From the records below, take each line where the string "will" shows up and copy it.

Items from a dataset:
▽

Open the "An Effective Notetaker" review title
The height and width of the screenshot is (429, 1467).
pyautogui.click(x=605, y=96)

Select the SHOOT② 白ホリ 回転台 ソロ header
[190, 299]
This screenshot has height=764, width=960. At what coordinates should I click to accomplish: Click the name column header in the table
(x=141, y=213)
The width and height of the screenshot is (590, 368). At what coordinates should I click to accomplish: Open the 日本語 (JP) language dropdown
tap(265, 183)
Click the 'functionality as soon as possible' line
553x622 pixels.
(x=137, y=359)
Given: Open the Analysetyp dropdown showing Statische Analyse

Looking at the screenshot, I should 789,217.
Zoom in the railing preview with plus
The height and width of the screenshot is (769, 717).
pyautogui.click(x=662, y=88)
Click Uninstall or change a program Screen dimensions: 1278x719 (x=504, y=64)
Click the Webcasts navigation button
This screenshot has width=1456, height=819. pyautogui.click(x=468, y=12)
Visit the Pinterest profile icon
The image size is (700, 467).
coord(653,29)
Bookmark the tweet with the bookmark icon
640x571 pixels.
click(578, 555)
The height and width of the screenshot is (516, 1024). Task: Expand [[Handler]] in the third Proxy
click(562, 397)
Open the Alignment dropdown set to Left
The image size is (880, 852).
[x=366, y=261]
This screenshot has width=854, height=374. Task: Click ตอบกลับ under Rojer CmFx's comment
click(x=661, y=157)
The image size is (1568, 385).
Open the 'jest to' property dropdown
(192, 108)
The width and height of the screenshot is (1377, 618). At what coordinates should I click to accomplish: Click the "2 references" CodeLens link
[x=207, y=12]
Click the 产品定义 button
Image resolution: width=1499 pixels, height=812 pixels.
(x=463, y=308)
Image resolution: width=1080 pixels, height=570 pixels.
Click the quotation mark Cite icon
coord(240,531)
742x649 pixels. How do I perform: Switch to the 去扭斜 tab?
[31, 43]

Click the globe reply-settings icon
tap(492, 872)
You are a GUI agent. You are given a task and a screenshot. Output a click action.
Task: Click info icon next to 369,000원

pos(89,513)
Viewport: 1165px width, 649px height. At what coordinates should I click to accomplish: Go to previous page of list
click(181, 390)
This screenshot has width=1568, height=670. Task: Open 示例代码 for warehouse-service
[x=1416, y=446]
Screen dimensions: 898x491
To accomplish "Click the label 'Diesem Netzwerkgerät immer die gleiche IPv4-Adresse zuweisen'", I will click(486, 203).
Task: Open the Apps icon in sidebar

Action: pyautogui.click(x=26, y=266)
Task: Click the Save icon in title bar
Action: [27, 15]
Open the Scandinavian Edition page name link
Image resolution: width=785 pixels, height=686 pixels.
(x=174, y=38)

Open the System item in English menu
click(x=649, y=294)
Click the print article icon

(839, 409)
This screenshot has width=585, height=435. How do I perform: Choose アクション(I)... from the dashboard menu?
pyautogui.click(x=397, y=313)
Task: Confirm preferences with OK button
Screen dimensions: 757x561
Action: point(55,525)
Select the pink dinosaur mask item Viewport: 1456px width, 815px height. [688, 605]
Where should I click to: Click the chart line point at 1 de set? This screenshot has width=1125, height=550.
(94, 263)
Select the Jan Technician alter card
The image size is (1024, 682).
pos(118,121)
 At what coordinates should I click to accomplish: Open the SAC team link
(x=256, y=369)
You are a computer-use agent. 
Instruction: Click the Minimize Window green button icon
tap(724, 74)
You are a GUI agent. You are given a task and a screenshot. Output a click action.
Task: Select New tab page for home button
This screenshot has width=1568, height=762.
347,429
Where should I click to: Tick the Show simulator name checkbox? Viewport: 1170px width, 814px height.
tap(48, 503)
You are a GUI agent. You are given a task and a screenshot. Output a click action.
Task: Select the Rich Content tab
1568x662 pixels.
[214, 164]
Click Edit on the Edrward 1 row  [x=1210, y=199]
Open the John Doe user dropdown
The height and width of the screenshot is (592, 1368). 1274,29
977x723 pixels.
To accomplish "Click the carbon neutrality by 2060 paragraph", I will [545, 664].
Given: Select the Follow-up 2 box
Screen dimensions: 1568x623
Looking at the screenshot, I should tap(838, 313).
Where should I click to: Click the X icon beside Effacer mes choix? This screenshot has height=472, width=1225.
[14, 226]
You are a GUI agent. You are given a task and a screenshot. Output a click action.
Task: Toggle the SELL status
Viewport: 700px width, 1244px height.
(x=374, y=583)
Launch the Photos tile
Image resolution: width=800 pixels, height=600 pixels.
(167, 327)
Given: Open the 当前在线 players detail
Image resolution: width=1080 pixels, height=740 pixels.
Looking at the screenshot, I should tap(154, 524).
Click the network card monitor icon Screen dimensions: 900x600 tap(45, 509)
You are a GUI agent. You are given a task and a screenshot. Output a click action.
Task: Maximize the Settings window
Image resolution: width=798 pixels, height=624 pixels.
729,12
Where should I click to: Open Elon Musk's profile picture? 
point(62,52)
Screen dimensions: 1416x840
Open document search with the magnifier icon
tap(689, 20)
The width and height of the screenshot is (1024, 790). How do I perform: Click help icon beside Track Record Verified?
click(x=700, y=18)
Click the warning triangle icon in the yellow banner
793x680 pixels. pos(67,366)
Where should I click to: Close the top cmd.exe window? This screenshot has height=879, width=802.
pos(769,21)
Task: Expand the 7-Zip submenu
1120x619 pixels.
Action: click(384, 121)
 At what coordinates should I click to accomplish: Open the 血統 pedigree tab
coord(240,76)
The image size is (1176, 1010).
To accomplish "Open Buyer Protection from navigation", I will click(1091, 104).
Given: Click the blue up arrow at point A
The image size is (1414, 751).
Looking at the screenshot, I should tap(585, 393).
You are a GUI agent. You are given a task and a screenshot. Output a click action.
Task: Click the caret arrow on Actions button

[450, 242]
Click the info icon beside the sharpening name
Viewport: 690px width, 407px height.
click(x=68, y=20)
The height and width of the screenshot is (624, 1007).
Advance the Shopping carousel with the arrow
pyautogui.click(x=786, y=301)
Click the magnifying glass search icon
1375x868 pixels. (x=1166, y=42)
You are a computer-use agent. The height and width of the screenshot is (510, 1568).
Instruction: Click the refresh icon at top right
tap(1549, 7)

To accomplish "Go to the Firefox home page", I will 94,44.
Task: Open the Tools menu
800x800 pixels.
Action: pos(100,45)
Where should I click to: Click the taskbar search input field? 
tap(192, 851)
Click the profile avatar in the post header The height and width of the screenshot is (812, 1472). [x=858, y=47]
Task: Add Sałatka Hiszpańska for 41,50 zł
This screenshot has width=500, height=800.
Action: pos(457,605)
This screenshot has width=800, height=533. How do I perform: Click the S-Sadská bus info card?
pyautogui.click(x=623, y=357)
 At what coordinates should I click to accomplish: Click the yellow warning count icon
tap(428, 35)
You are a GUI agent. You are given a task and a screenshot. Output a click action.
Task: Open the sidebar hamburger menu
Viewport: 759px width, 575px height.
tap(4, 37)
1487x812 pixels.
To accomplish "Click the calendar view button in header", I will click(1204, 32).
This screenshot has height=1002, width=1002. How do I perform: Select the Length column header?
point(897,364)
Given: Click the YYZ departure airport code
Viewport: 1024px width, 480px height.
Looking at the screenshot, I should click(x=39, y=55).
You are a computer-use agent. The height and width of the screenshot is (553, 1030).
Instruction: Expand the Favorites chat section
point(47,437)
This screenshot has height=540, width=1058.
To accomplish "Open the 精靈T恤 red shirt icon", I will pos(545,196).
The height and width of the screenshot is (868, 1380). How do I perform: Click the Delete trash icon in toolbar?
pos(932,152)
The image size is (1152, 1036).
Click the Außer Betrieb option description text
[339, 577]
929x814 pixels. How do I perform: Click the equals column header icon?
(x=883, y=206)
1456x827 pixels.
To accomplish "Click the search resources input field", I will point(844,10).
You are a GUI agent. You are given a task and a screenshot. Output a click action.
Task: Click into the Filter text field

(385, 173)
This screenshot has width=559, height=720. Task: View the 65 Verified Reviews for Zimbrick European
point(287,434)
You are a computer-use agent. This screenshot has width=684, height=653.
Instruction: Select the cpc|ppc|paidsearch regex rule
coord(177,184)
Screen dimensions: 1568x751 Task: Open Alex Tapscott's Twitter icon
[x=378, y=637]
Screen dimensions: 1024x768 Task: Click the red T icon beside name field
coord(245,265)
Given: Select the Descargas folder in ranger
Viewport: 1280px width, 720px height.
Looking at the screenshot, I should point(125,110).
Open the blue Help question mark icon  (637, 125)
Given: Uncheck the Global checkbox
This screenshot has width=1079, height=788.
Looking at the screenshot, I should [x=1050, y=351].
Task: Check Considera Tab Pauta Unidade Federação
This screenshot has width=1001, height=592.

△

◆ **Final answer**:
To accomplish "Click the label 'Diesem Netzwerkgerät immer die gleiche IPv4-Adresse zuweisen'", I will click(486, 203).
To accomplish "Click the carbon neutrality by 2060 paragraph", I will [545, 664].
To accomplish "Open Buyer Protection from navigation", I will click(1091, 104).
To accomplish "Go to the Firefox home page", I will 94,44.
To accomplish "Click the calendar view button in header", I will click(1204, 32).
To accomplish "Open the 精靈T恤 red shirt icon", I will pos(545,196).
To accomplish "Click the search resources input field", I will point(844,10).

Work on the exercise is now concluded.